Безотказное заклинание разрушило образ, сотканный из частиц света. Используя эффект внезапности и сотворив в помощь себе сияющую сапфиром проекцию нирманического[23] будды, отважный воитель распылил на внечувственные элементы вторую апсару и погнался было за третьей, кощунственно скопированной с доброй леди Джой, но был остановлен угрожающим толчком в спину.
Аббас, не успевший довести свой сераль до канонической четвёрки, жаждал мести. Столь скоропалительное сокращение не только угрожало ему полным одиночеством, но и было прямым вызовом, непозволительным вмешательством в святая святых.
Очнувшись от первоначального шока, он вскочил на ноги, зубами сорвал повязку — боли в прибинтованной к телу руке не ощущалось — и схватил неразлучную «М-16». Приперев монаха к стене, точно жука булавкой, он, не отводя оружия, спросил:
— Ты кто?
Норбу языка белых людей не понимал и потому безмолвствовал.
— Отвечай, или я проделаю в тебе такую дырку… — не находя подходящих слов, Аббас не закончил угрозы и на всякий случай повторил вопрос по-китайски.
Но для медитирующего, а потому не шибко преуспевшего в учёности монаха речь северных соседей тоже была тайной за семью печатями.
Вероятно, Норбу Римпоче, даже если бы он обладал необходимыми лингвистическими навыками, едва ли снизошёл до беседы с посланцем преисподней.
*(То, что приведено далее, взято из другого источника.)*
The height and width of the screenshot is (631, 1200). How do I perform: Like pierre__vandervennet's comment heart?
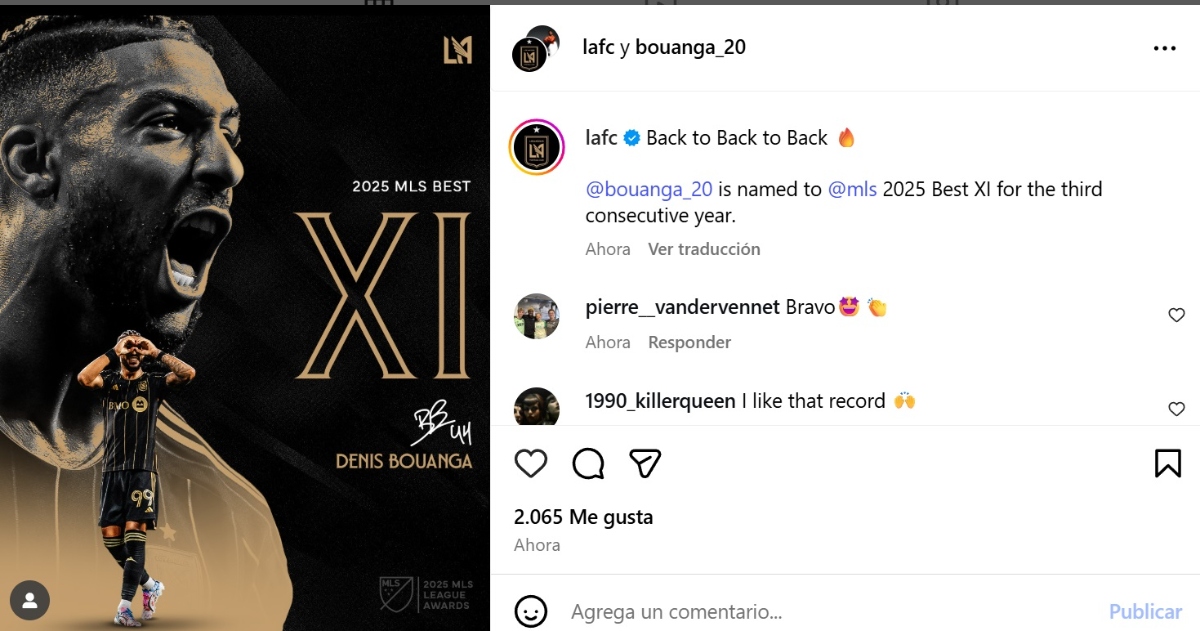[x=1176, y=315]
Приневоленный к абсолютному бесстрашию постоянным лицезрением леденящих кровь картин гибели мира, он не боялся смерти. Здесь, в преддверии блаженного несуществования, она мнилась желанным знаком скорого освобождения.
Он без слов понял, что означает и на каком языке говорит давящий под левой лопаткой металлический холодок. Мгновенный переход к вечному несуществованию от мучительных коловращений санскары именно теперь казался лёгким и соблазнительным. Без томления, которым перед расставанием смущает душу земная преходящая прелесть, но и без нетерпения Норбу Римпоче ожидал выстрела.
Он ощутил, как безжалостно кромсает его совершенную плоть разрывная пуля на выходе, с первым прикосновением стали, за много растянутых мгновений до того, как Аббас Рахман клацнул предохранителем, за целую кальпу до заключительного движения руки, отмеченной клеймом убийства.
Зная по опыту, что в маленьком раю, которого удостоился за искреннюю веру и благочестие, все будет так, как ему захочется, и бессловесные гурии вернутся по первому зову, Аббас не хотел смерти языческого дервиша.